En août 2025, alors qu’il rentre de son travail, Hamidou* est contrôlé dans le train par des personnes en civil se présentant comme des gardes-frontières. Dans un premier temps, ils lui indiquent que son permis n’est pas en règle et qu’il est par conséquent en infraction. Hamidou s’en défend : il est en procédure d’asile et dispose d’un permis N valide. Les agents de l’Office fédéral de la douane et de la sécurité des frontières (OFDF) lui demandent comment il est entré sur le territoire Suisse. Lorsqu’Hamidou répond être arrivé par l’Italie. Ils l’accusent alors d’une infraction d’entrée irrégulière sur le territoire. Malgré ses explications — à savoir qu’il réside en Suisse depuis bientôt deux ans et que ce passage ne remonte à son arrivée dans le pays —, les douaniers refusent de l’entendre et lui enjoignent de payer immédiatement 300 francs, faute de quoi il sera conduit en prison.
Hamidou* demande à contacter son assistant social. Les agents refusent dans un premier temps, affirmant qu’il n’est pas en droit de formuler une telle demande. Sur son insistance, ils finissent par accepter, à condition de parler eux-mêmes, en premier, avec elle. Au téléphone, ils informent l’assistant social qu’une amende est en suspens depuis l’arrivée d’Hamidou* en Suisse, à la suite d’un retour forcé à la frontière. Celui-ci indique n’avoir jamais été informé de cette amende, pas plus qu’Hamidou*, et tente de négocier l’envoi d’une facture plutôt qu’un paiement immédiat. Les douaniers refusent.

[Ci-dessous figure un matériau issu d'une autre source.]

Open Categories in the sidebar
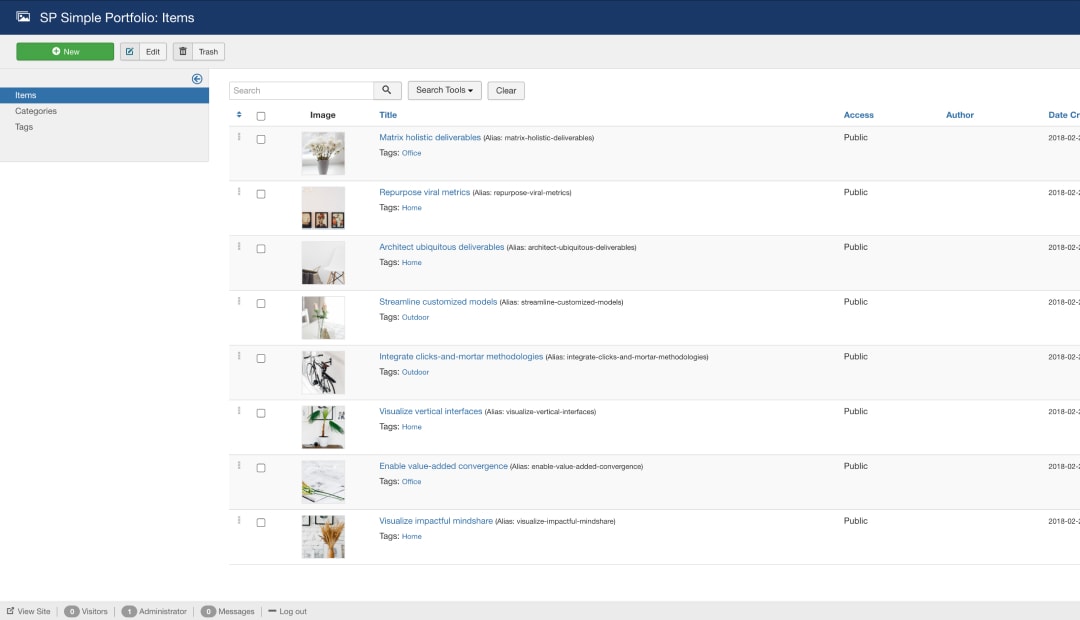 click(x=36, y=111)
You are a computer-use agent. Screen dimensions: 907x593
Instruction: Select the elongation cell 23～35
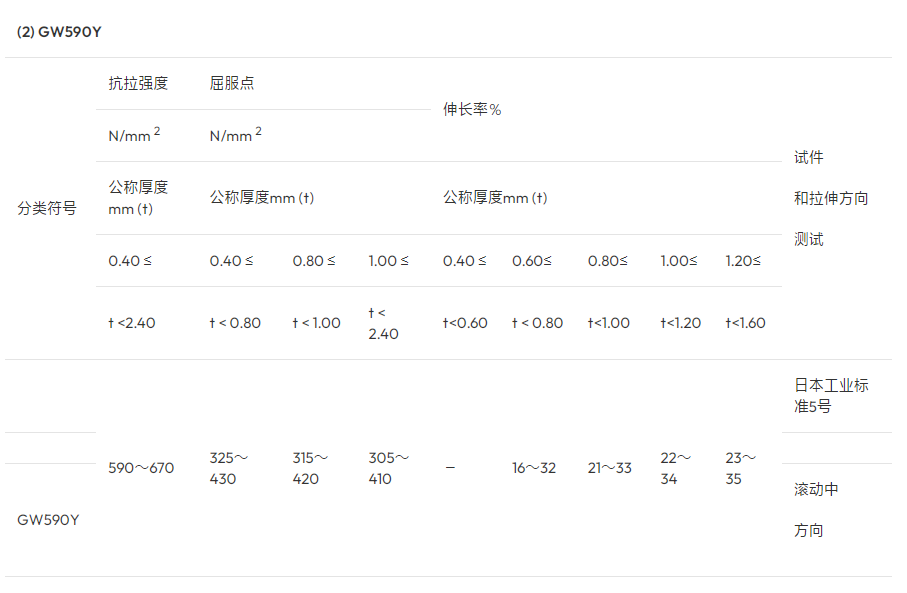pos(740,468)
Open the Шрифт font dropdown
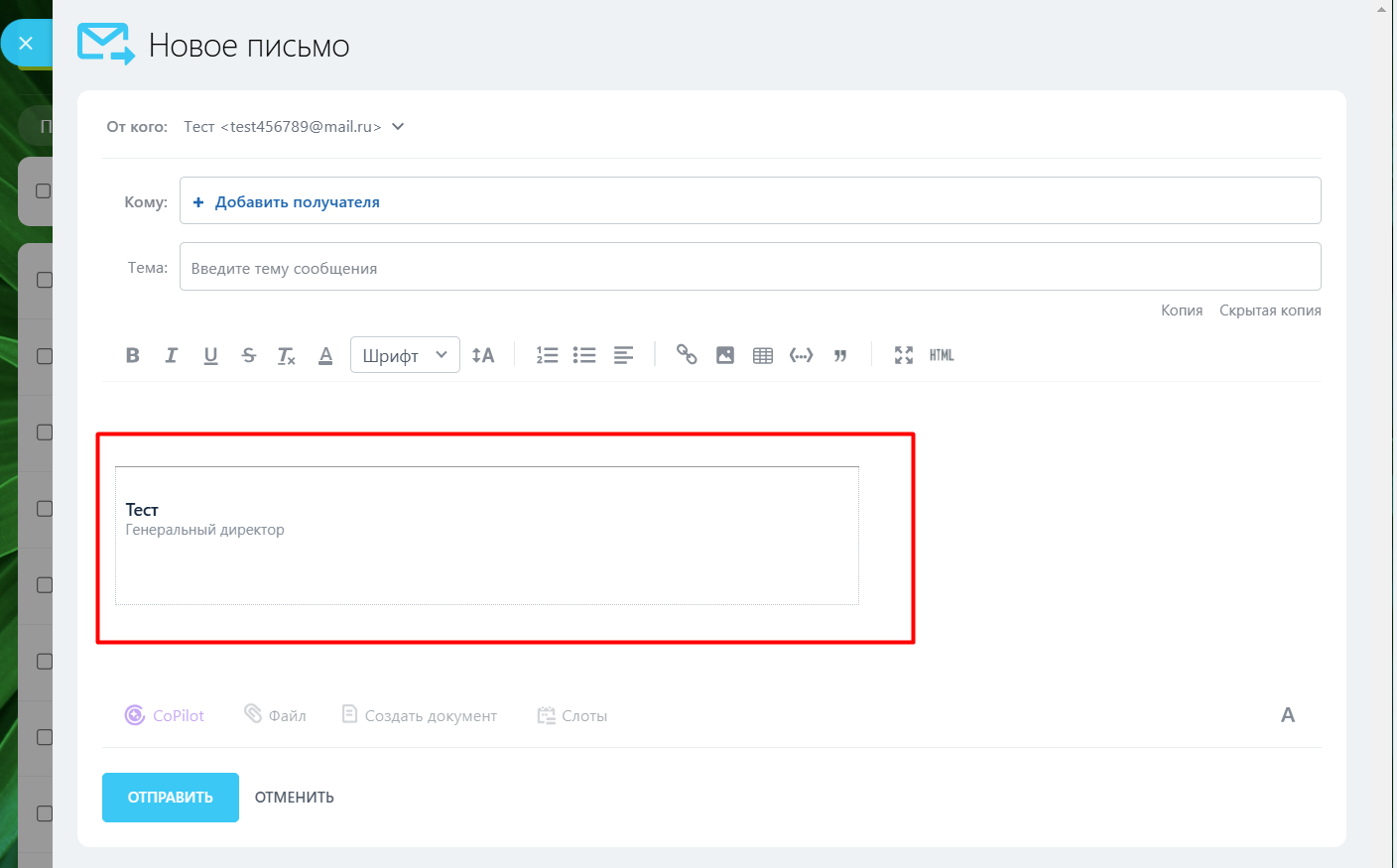This screenshot has height=868, width=1397. point(404,354)
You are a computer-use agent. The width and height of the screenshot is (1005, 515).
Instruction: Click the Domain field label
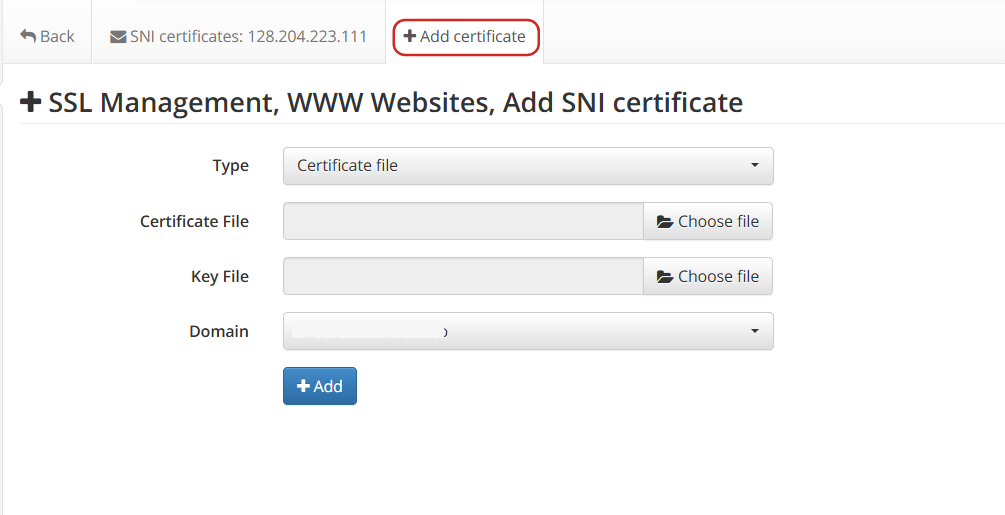pyautogui.click(x=218, y=331)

Une fois qu’il parvient à parler au téléphone à son assistant social, Hamidou* lui confie qu’il n’a pas l’argent que les policiers lui demandent mais qu’il souhaite à tout prix éviter d’être détenu. Son assistant social lui a indiqué qu’il devait payer l’amende, ajoutant que selon lui, la police est « au-dessus de tout ». Sur ses conseils, Hamidou* demande à son épouse de réunir la somme demandée et parvient à payer les 300 francs, en échange d’une quittance.
La mandataire juridique d’Hamidou*, indignée par le comportement des agents, contacte l’OFDF qui confirme que ce type de procédure est fondée sur un signalement RIPOL, le système de recherches informatisées de police et découle d’une infraction à l’art. 115 LEI. L’OFDF confirme que l’acquittement de ce type d’amende au risque d’une détention est une pratique habituelle.
Hamidou* rapporte avoir vécu ce contrôle et ce paiement d’amende sous pression comme une humiliation et une violence supplémentaire. Déjà marqué par son parcours, il vit la scène comme une stigmatisation liée à son apparence et à son statut.